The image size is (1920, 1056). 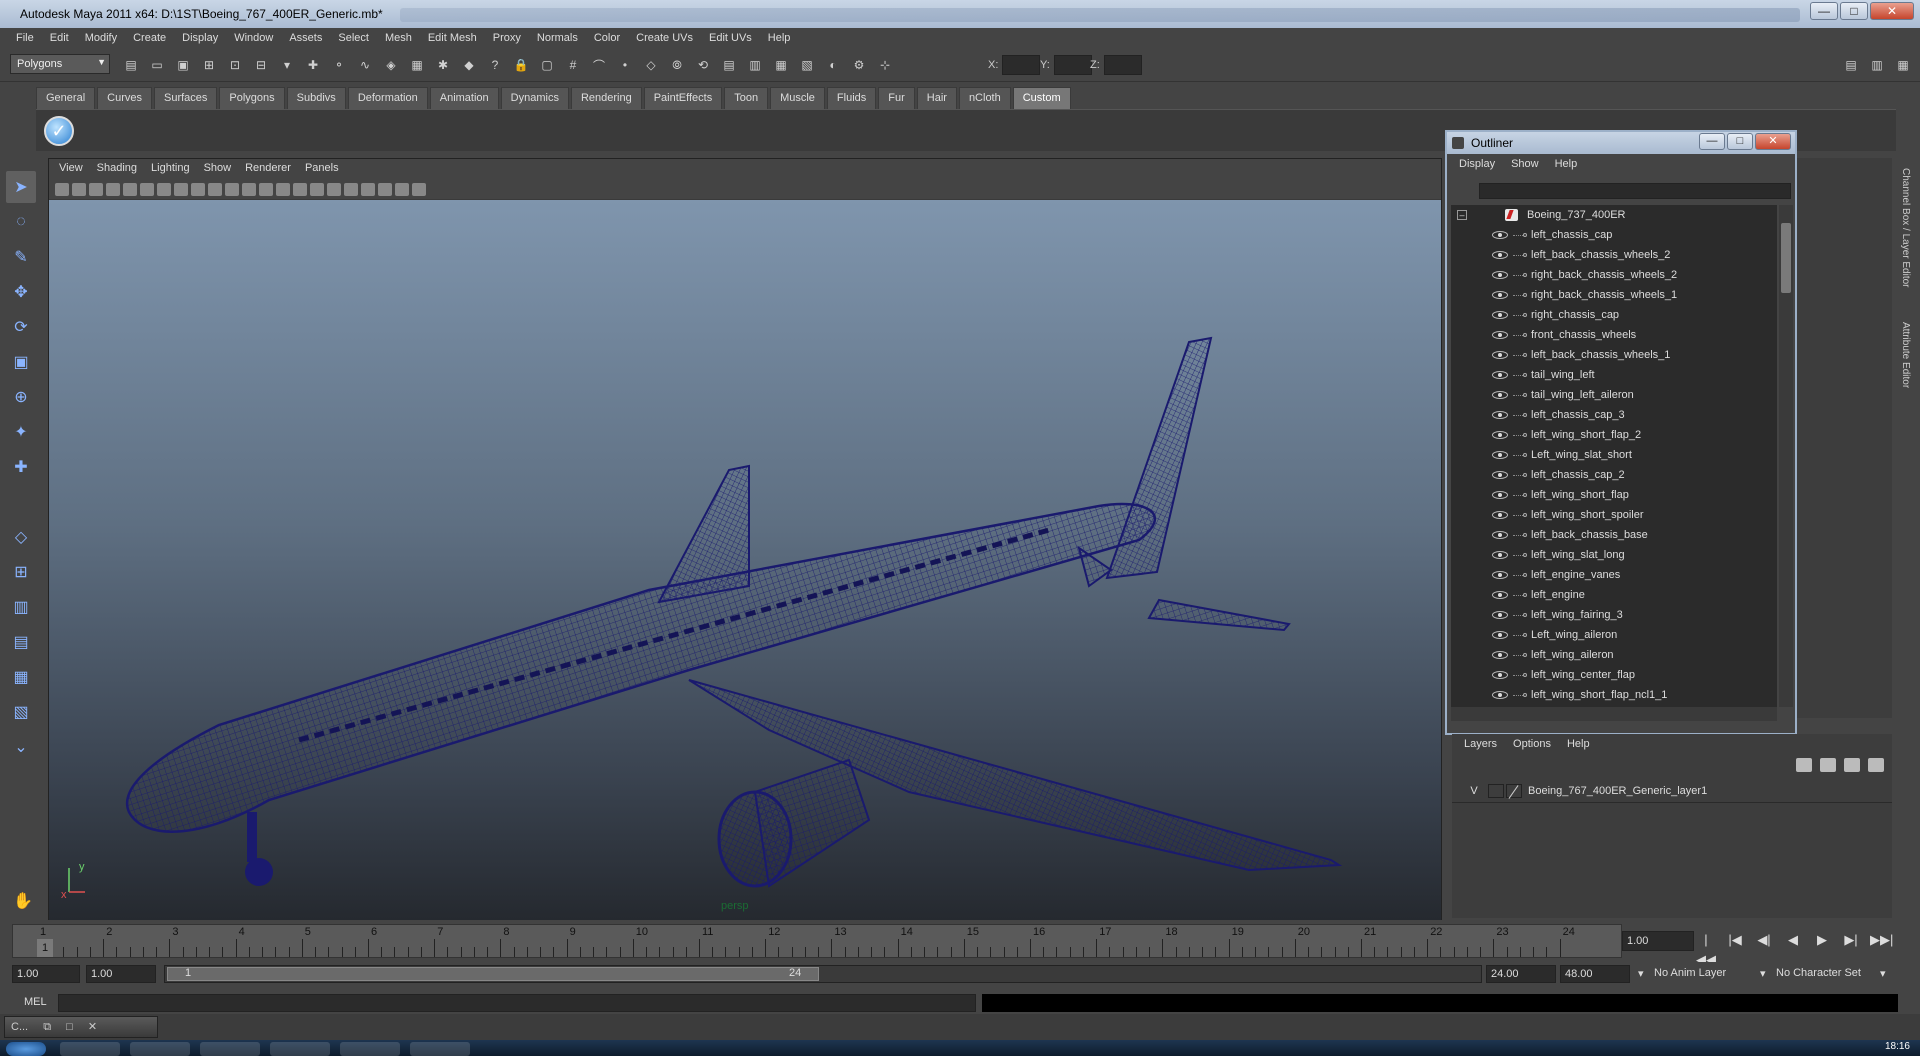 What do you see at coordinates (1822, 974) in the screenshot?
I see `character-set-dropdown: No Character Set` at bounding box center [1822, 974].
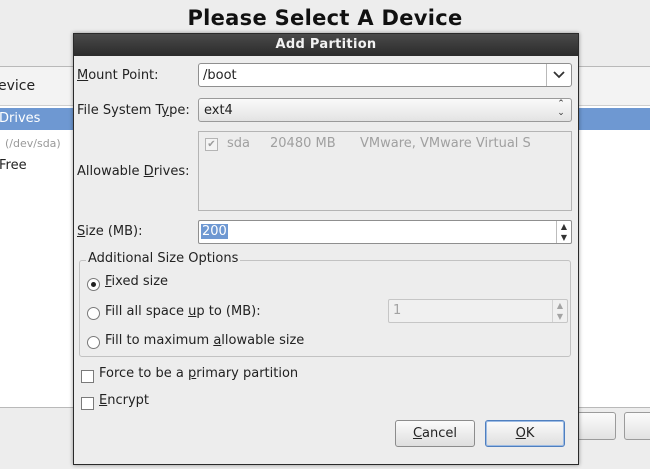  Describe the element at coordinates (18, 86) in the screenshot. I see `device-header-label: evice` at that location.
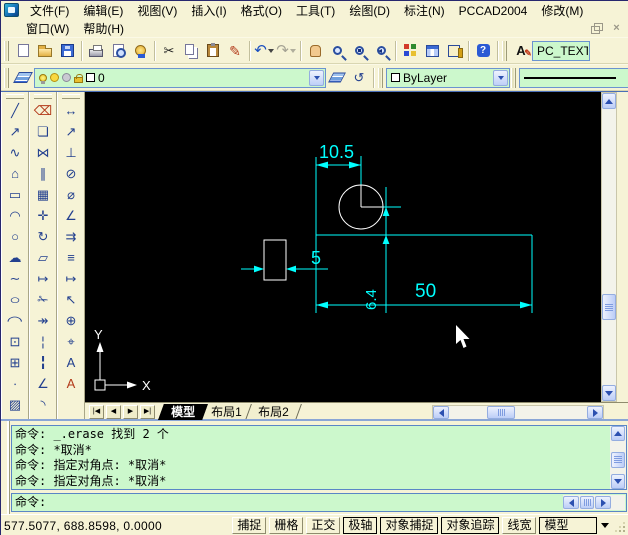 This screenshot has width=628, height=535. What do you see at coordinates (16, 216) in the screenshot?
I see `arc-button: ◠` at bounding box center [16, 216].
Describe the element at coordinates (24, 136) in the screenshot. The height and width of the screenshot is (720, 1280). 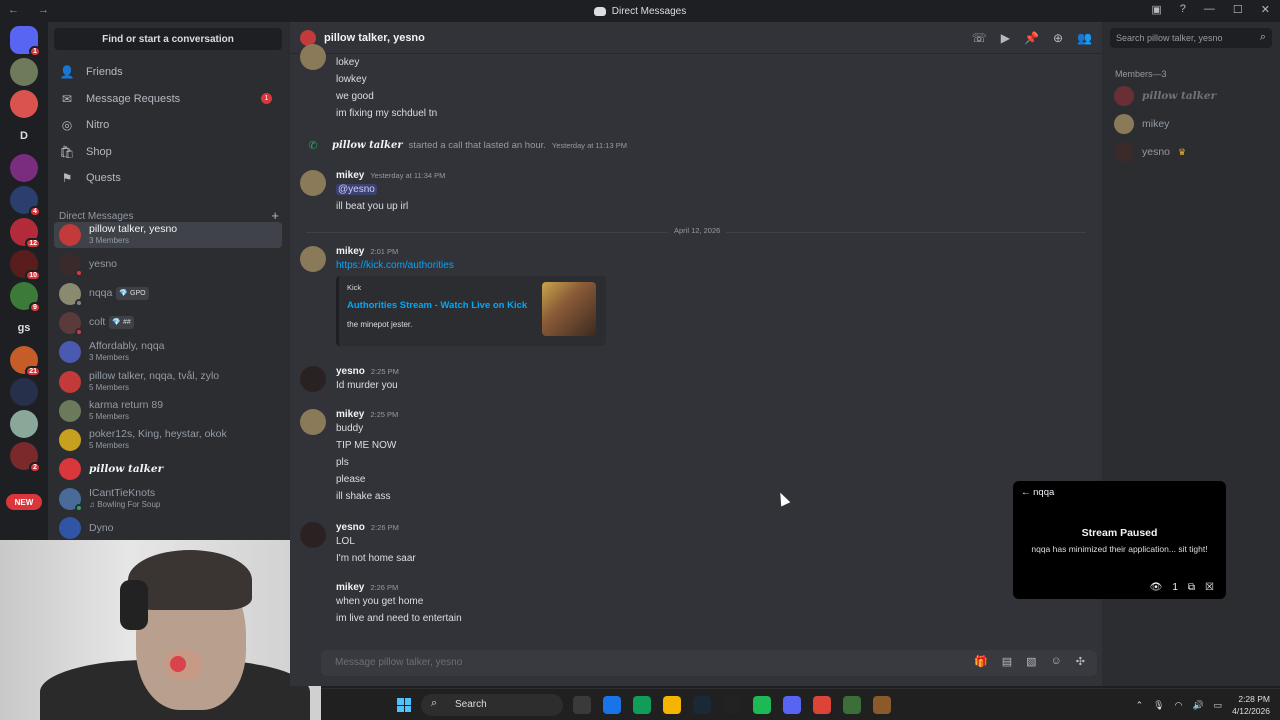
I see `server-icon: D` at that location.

....

* Activity:
Rewrite the data as a numbered list, beginning at the line that contains "Describe the element at coordinates (24, 136)" and continuing through the end of the data, with blank lines left out. Leave the pictures out of your answer.

* Finished task:
1. Describe the element at coordinates (24, 136) in the screenshot. The height and width of the screenshot is (720, 1280). 
2. I see `server-icon: D` at that location.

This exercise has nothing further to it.